Increased sensitivity of neonate atrial myocytes to adenosine A1 receptor stimulation in regulation of the L-type Ca2+ current

Abstract

Adenosine has cardioprotective effects against ischemia, and newborn hearts show high resistance to ischemia. The effects of purinoceptor stimulation by adenosine and ATP on the L-type Ca²⁺ current (I_Ca) were examined in atrial cells from neonate and adult rabbits. I_Ca was measured by the membrane-perforated patch method. Adenosine inhibited the isoproterenol-stimulated I_Ca more potently in neonate cells than in adult cells. The high sensitivity of neonate myocytes to adenosine was accompanied not only by an increased maximum response but also by a lower IC₅₀ concentration. ATP also inhibited isoproterenol-stimulated I_Ca. The effect of ATP on neonate cells was stronger than that on adult cells at high concentrations (≥100 μM). The effect of adenosine was antagonized by an A₁ adenosine receptor antagonist, 1,3-dipropyl-8-cyclopentylxanthine (DPCPX). DPCPX or an ecto-5′-nucleosidase inhibitor (α,β-methylene-ADP) blocked most (∼60%) of the effect of ATP (30 μM), and co-addition of DPCPX and suramin (P₂ receptor blocker) abolished the effect of ATP. Suramin alone did not reduce the effect of ATP significantly in neonate cells. Both the effects of adenosine and ATP were eliminated by pre-treatment with pertussis toxin or by superfusion with forskolin plus 3-isobutyl-1-methylxanthine (IBMX). Inhibitors of the nitric oxide-cyclic GMP pathway did not affect the adenosine inhibition of I_Ca. In summary, neonatal myocardial cells are highly sensitive to adenosine A₁ receptor stimulation. ATP stimulates both the adenosine A₁ and P₂ receptors. Adenosine A₁ receptor stimulation, as a result of hydrolysis of ATP, predominantly mediates the effect of ATP, and the role of P₂ receptors in the ATP inhibition of I_Ca is relatively small in neonate cells. The high sensitivity to adenosine may contribute to the ischemic tolerance of newborn hearts.

Work order 1: Summarize the abstract on adenosine and the L-type Ca²⁺ current in neonate atrial myocytes in two sentences.
Work order 2: List every compound that the abstract on adenosine and the L-type Ca²⁺ current explicitly describes as a receptor antagonist, receptor blocker, or enzyme inhibitor, giving the role it states for each.

Input data:
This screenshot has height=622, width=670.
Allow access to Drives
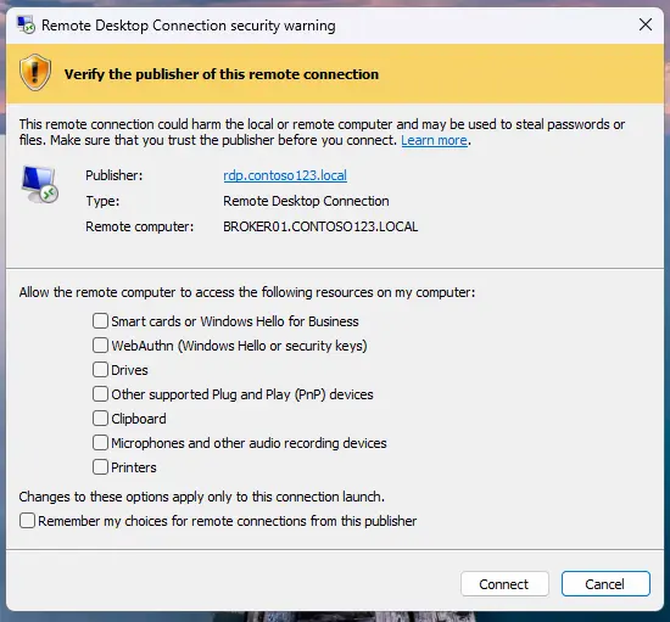(x=100, y=370)
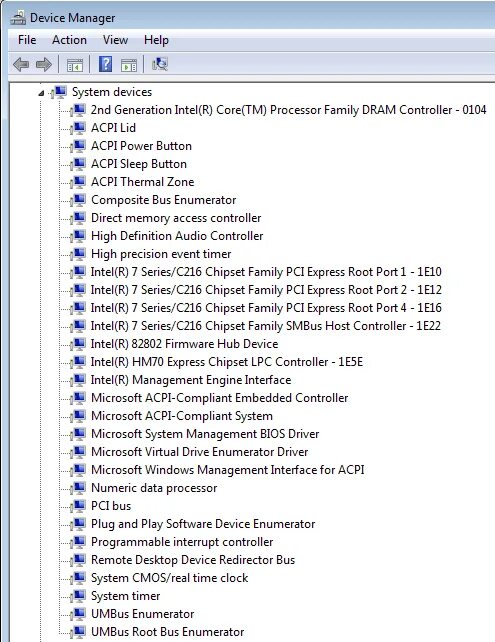Open the View menu
495x642 pixels.
(115, 40)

Response area 1: In atrial cells from neonate and adult rabbits, adenosine inhibited the isoproterenol-stimulated L-type Ca²⁺ current more potently in neonate cells, with a larger maximum response and a lower IC₅₀. ATP also inhibited the current, mainly through adenosine A₁ receptor stimulation after its hydrolysis, with a relatively small P₂ receptor role in neonate cells, and this high sensitivity to adenosine may contribute to the ischemic tolerance of newborn hearts.

Response area 2:
- 1,3-dipropyl-8-cyclopentylxanthine (DPCPX): A₁ adenosine receptor antagonist
- α,β-methylene-ADP: ecto-5′-nucleosidase inhibitor
- Suramin: P₂ receptor blocker